§ WHAT THE TASK REQUIRES:
Rewrite the rows from the one containing "Given: Go to page 2 in pagination" down through the last row, replacing "time label" with "timestamp" and changing nothing else. Leave the pictures out of your answer.
_ _ _ _ _ _ _
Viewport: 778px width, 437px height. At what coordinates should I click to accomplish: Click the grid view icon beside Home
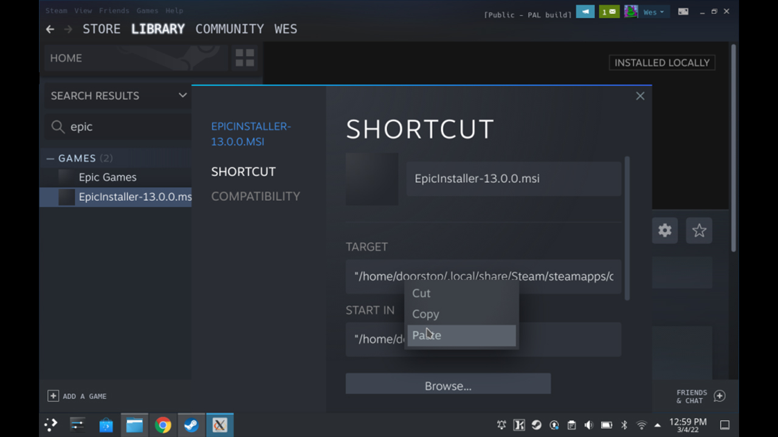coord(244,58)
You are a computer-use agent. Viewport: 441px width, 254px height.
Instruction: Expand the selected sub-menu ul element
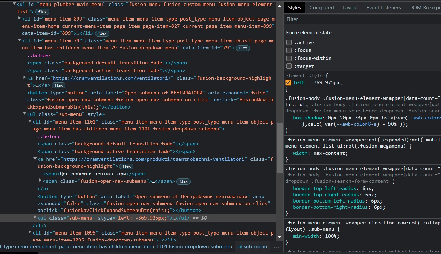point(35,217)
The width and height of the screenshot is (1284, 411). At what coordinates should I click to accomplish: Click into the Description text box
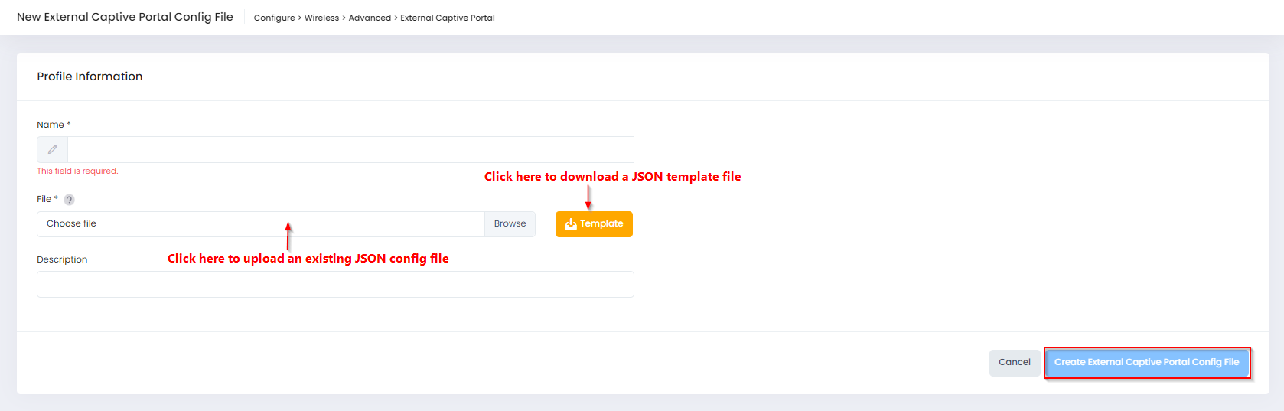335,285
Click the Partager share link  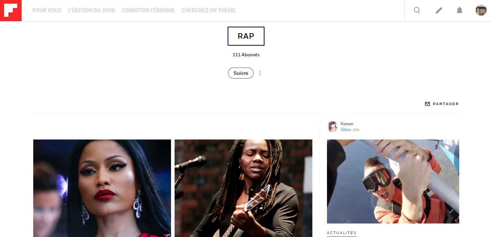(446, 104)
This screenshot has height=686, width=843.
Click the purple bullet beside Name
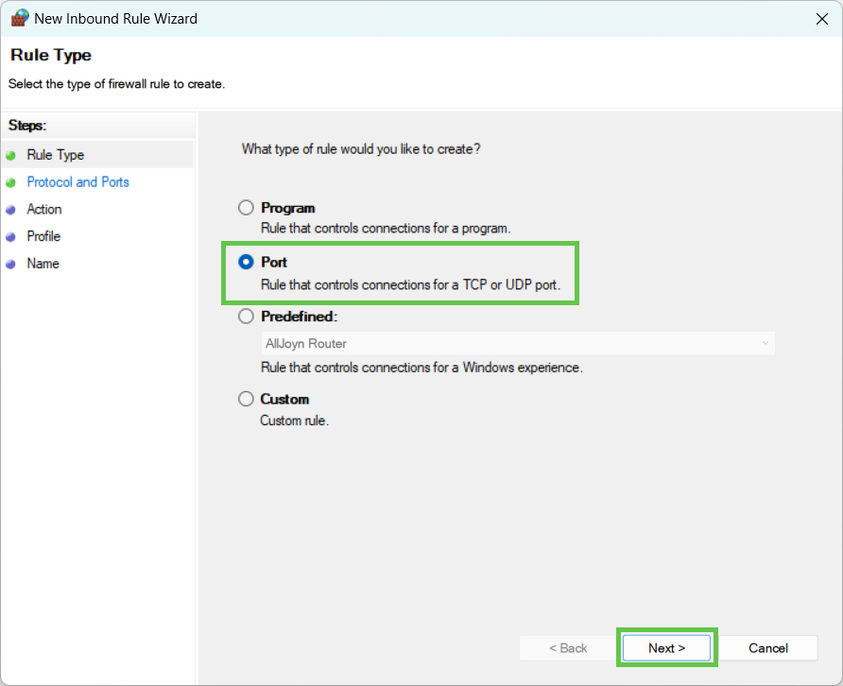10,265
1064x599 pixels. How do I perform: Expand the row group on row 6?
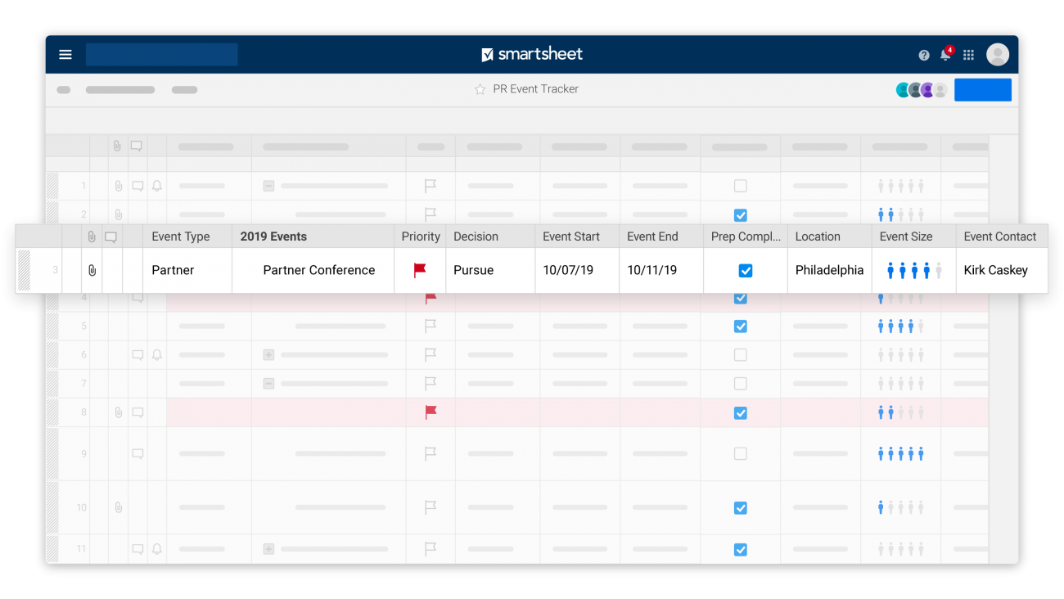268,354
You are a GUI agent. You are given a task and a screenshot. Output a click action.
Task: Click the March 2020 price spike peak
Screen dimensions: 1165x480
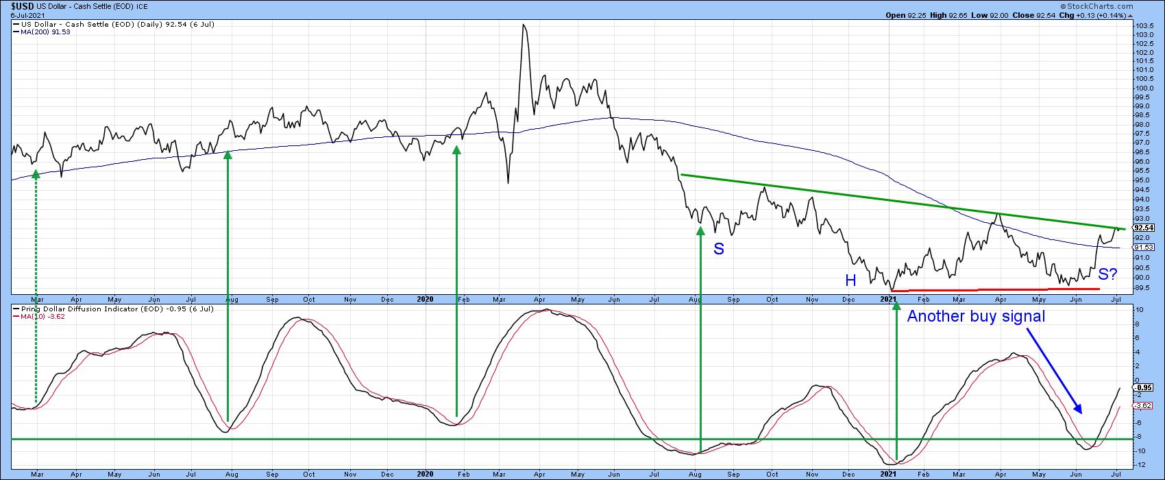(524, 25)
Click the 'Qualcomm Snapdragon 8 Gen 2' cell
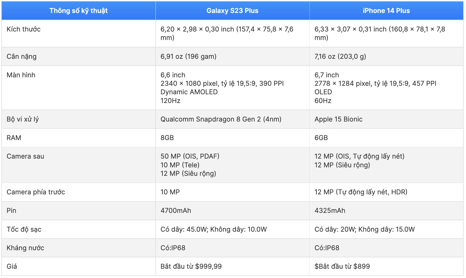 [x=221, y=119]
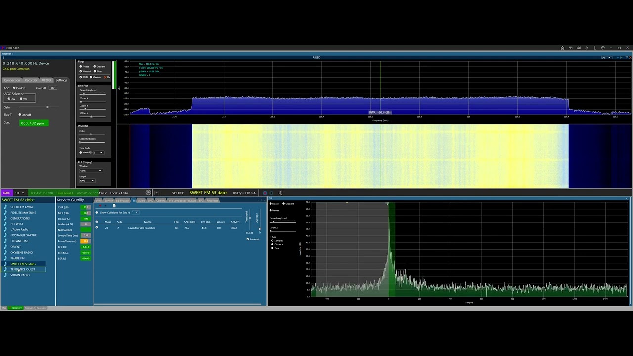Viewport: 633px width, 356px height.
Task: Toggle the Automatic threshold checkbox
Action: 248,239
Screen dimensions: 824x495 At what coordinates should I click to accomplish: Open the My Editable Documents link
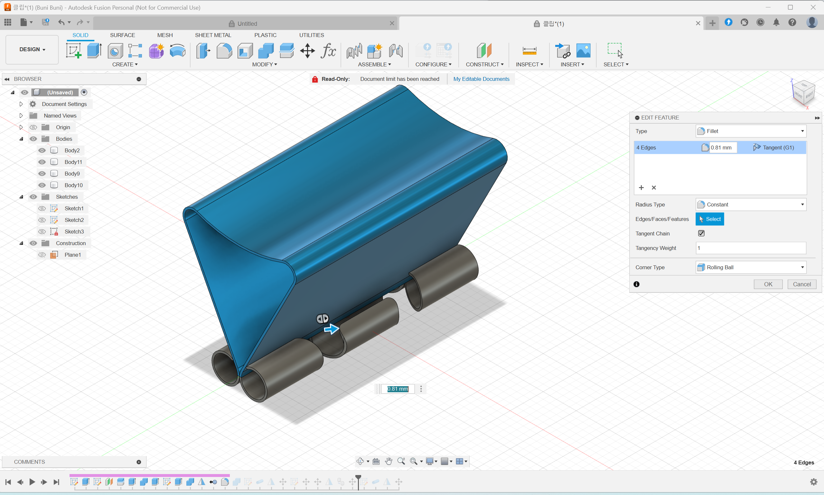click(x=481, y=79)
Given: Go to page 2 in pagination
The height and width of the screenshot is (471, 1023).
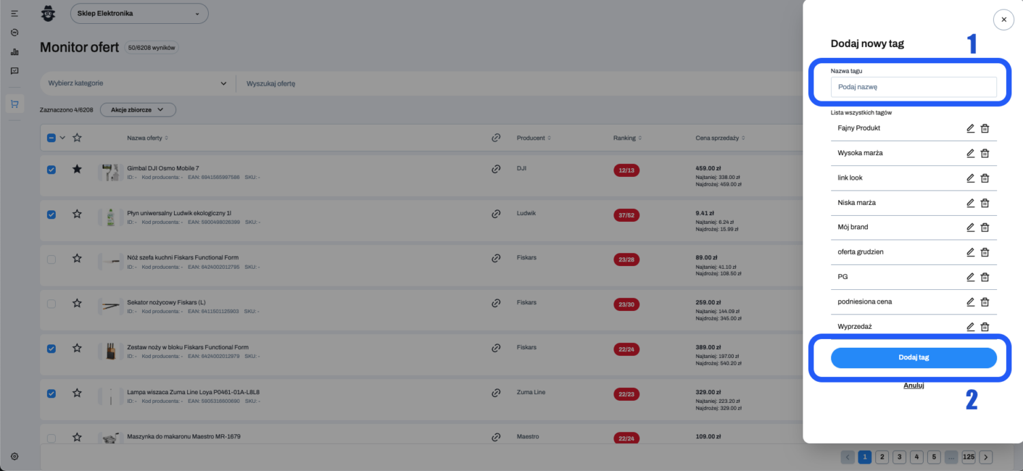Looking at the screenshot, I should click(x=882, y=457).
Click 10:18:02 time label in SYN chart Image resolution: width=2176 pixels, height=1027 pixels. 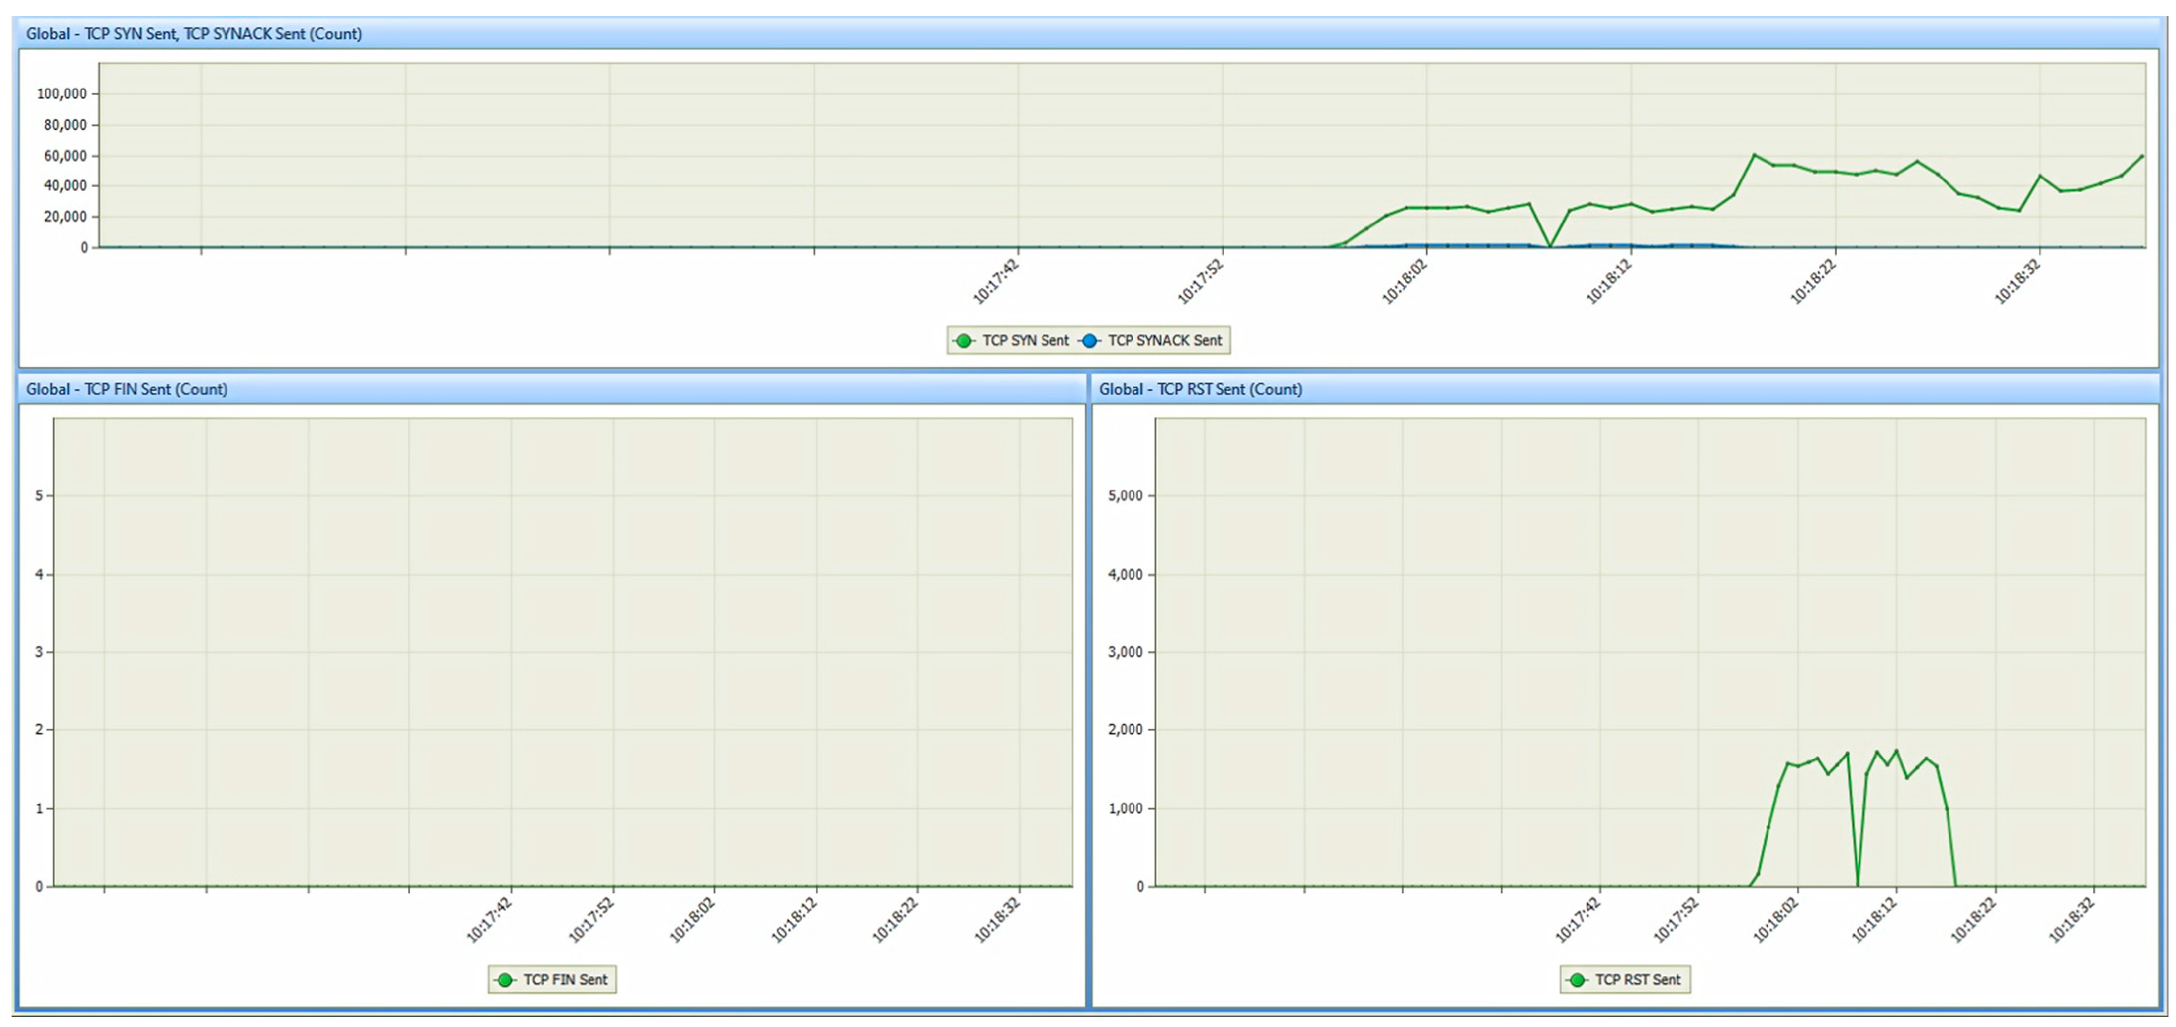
_ _ _ _ _ _ _
§ OUTPUT FOR THIS TASK:
Given: Go to page 2 in pagination
The height and width of the screenshot is (471, 1023).
Looking at the screenshot, I should click(x=882, y=457).
Click 10:18:02 timestamp in SYN chart Image resolution: width=2176 pixels, height=1027 pixels. 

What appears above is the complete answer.